Mi vida ha cambiado en estos últimos dos años. Y ayer después de ver la película Eat, Pray, Love basada en el libro de Elizabeth Gilbert, recordaba el momento en que leí ese libro y los pensamientos y sentimientos similares que he tenido a los de la escritora.

Alrededor de seis años atrás en medio de una crisis me vino la idea de ir a la India de peregrina para contestar o tal vez escapar de muchas de mis preguntas. Recuerdo que en ese momento mi amigo Alex me dijo -no necesitas ir a la India o a ningún lado para contestar tus preguntas, las respuestas yacen dentro de ti-. Me gustaba mucho viajar y tener la vida colgada de un hilo.

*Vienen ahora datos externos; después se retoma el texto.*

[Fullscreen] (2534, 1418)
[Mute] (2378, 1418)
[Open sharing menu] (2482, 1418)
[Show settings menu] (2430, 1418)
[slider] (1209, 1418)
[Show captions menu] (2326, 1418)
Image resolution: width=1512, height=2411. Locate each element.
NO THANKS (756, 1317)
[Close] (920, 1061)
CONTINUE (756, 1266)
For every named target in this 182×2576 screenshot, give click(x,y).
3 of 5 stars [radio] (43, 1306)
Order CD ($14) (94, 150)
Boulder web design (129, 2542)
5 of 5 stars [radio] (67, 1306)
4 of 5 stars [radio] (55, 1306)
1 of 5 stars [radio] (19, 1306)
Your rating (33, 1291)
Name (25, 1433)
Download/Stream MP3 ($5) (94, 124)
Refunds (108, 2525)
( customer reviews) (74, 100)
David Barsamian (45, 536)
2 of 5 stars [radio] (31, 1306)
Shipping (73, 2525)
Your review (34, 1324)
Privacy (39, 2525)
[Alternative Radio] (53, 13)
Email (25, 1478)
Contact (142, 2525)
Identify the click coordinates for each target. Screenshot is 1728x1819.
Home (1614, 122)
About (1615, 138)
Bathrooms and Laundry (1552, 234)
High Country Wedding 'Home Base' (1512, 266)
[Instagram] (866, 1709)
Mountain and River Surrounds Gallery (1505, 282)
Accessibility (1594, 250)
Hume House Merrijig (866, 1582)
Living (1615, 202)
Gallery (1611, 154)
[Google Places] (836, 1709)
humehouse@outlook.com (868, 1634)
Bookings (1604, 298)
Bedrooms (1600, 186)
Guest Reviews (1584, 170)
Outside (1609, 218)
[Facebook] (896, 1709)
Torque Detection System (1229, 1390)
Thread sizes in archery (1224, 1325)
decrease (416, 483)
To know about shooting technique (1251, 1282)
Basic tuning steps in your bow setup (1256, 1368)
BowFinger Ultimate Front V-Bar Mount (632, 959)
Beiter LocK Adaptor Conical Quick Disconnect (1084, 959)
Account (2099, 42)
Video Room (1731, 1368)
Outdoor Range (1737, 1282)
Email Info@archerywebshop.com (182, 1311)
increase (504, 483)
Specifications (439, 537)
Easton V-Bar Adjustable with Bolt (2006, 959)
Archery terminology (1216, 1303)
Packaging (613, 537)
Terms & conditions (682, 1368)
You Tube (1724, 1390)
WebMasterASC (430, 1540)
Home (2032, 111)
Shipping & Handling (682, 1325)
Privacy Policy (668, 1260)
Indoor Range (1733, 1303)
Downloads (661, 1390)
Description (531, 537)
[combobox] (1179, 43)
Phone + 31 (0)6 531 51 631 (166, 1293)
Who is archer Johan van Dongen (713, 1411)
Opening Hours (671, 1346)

Hace tres años decidí irme a vivir a Chicago en lo que tomaba cursos de encuadernación y trabajaba. Allí fue que una chica puertorriqueña me regalo este libro, y recuerdo que me hico compañía en tanta soledad. Leía, reía, lloraba, escribía y meditaba acerca de este libro y mi vida. Juro que nunca he estado tan cerca de Dios como cuándo viví en ese apartamento frente al lago Michigan. Sola con mis libros y sin trabajo, mis momentos de equilibrio los encontraba en largas caminatas seguidas o iniciadas por meditación y ejercicios de yoga. Quería rendirme a la experiencia mística de Dios y rogaba por una respuesta. Un año paso, me fui de la ciudad y regresé a la isla.

De eso ya van dos años y hoy puedo mirar el camino recorrido y ver que mucho he aprendido. Las ganas de irme a la India en meditación continúan, pero ya no tengo que escapar de mí para encontrarme. Ni mucho menos soy capaz de dejar todo colgado; ahora mi vida depende de mí. Todavía sigo buscando una experiencia trascendental con Dios, un rendimiento de “mis planes en mi vida”. La vida se ha encargado de poco a poco mostrarme que el camino se devela 300 metros a la vez y que lo mejor que podemos hacer es mantener la paz. Ahora sólo falta perdonarme.

P.D. Gracias Liz, gracias Chicago, gracias.

Comentarios

Hoy, artista ha dicho que…
Sería maravilloso que pudieras ir a India, pero también estoy de acuerdo con tu amigo en que no hay que ir a ningún lado para tener una experiencia de unión con lo divino. Creo que lo mejor es emprender una práctica, cualquiera que sea, y seguirla con devoción. Afortunadamente para Elizabeth Gilbert, ya tenía un nombre ¡y le pagaron un buen adelanto para tener esta experiencia! Pero creo que esto seguramente se debió a su práctica diaria de la escritura, que no es diferente a rezar en cuanto a la disciplina, a la fe y al contacto con el gran espíritu creativo del universo.
ASIRAY ha dicho que…
El camino siempre es interior!!
Y taller está a pasitos. Qué fortuna amiga.
Entre el mar y los materiales. EH!!!!